From January 2008 to December 2012 and from January 2013 to September 2019, 356 and 648 patients were enrolled, named as training set and validation set, respectively. With a median follow-up of 104.6 (interquartile, 73.1-126.9) and 51.4 (39.5-78.5) months, 31 (8.7%) and 38 (5.9%) patients in training and validation sets experienced local recurrence, and the 5-year LRFS was 93.0% and 93.2%, respectively; 63 (17.7%) and 39 (6%) patients died in training and validation sets, and the 5-year overall survival (OS) was 88.5% and 93.4%, respectively.
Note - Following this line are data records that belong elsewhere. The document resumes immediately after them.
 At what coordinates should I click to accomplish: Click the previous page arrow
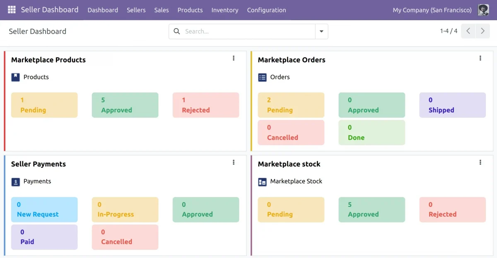[x=468, y=31]
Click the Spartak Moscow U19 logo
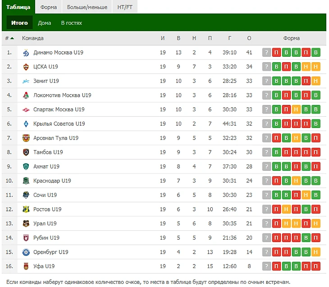Image resolution: width=329 pixels, height=287 pixels. pos(26,109)
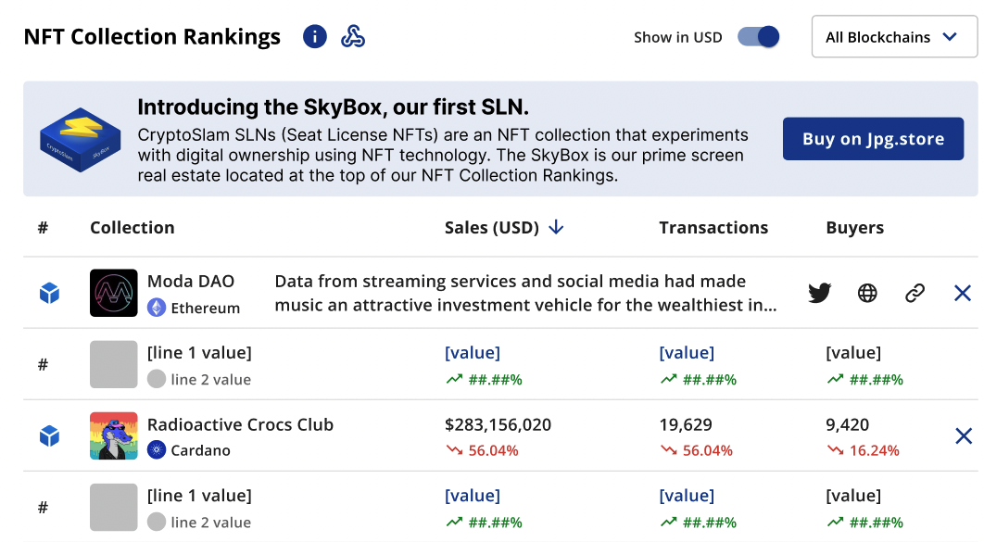Open Moda DAO's website globe icon
This screenshot has height=542, width=984.
pos(867,294)
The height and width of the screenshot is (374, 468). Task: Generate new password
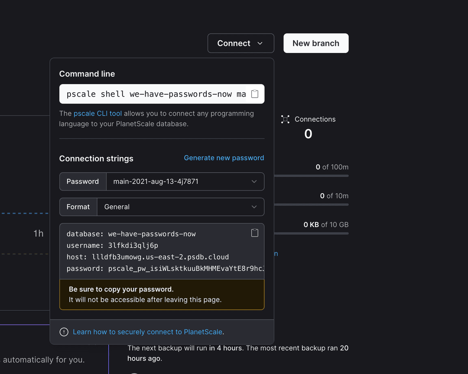click(224, 158)
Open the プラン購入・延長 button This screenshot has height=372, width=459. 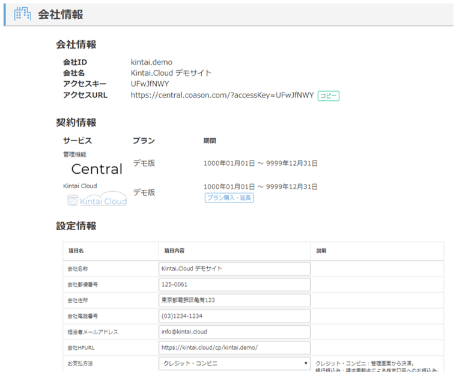pyautogui.click(x=229, y=198)
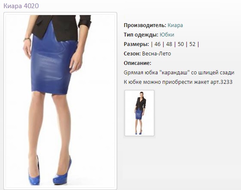Viewport: 241px width, 190px height.
Task: Click the "Описание:" heading
Action: point(137,63)
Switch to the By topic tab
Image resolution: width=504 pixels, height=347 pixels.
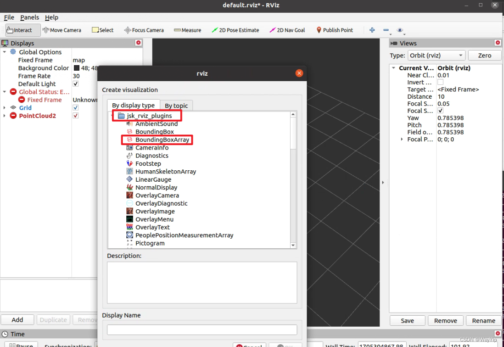coord(177,105)
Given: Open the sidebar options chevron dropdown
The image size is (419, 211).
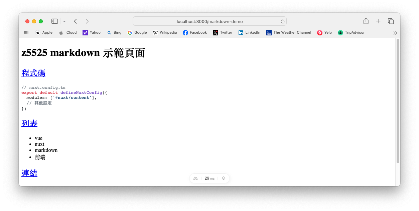Looking at the screenshot, I should pos(64,21).
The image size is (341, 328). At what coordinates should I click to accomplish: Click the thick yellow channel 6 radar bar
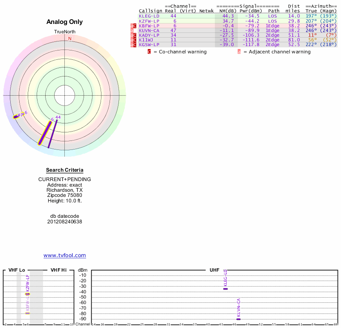click(45, 133)
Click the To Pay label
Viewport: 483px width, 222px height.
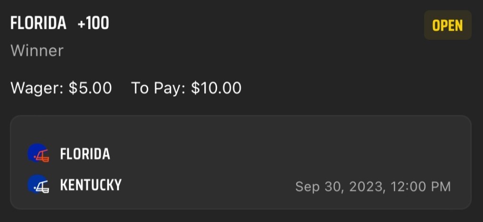[158, 88]
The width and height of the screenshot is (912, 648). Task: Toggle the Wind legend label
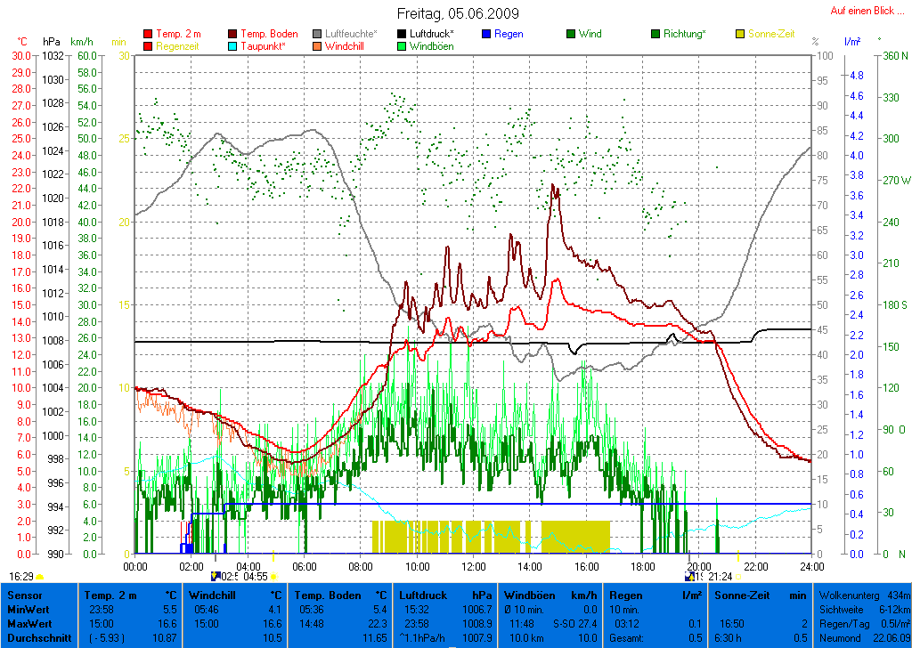pyautogui.click(x=590, y=35)
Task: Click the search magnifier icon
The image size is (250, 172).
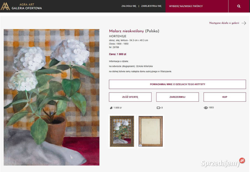Action: pyautogui.click(x=239, y=6)
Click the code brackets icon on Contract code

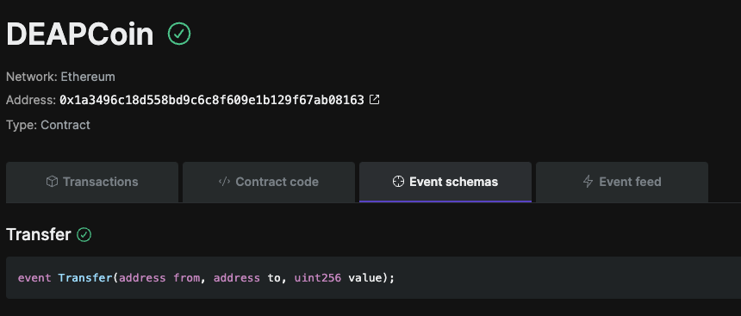click(x=224, y=182)
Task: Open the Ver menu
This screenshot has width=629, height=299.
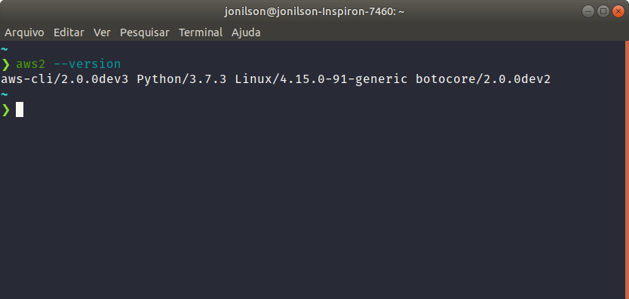Action: click(102, 32)
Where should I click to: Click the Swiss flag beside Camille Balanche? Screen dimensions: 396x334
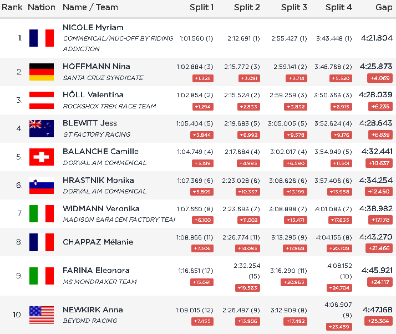[42, 157]
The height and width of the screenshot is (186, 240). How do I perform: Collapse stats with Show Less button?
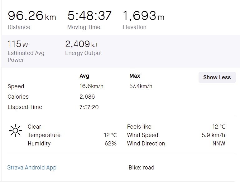point(217,77)
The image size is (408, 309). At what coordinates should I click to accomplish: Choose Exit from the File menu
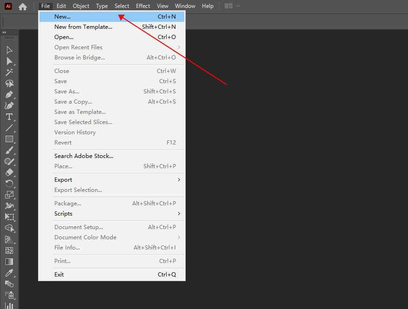point(59,275)
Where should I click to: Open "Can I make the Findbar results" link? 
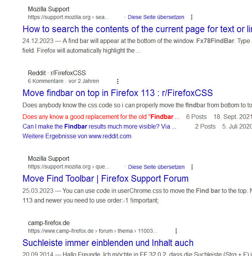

For the whole study cohort (N=1004) with a median follow-up of 66.6 (41.5-98.0) months, the 5-year LRFS and OS was 93.2% and 91.5%. The grade 3 late toxicities included xerostomia, subcutaneous fibrosis, hearing impairment, trismus, visuality impairment and skin atrophy, with a total incidence of 1.5%. Sixty-seven of 69 (97.1%) local recurrence was in high-dose area.

Conclusion

Our individualized CTV delineation method can achieve favorable local tumor control and long-term survival outcomes with acceptable late toxicities.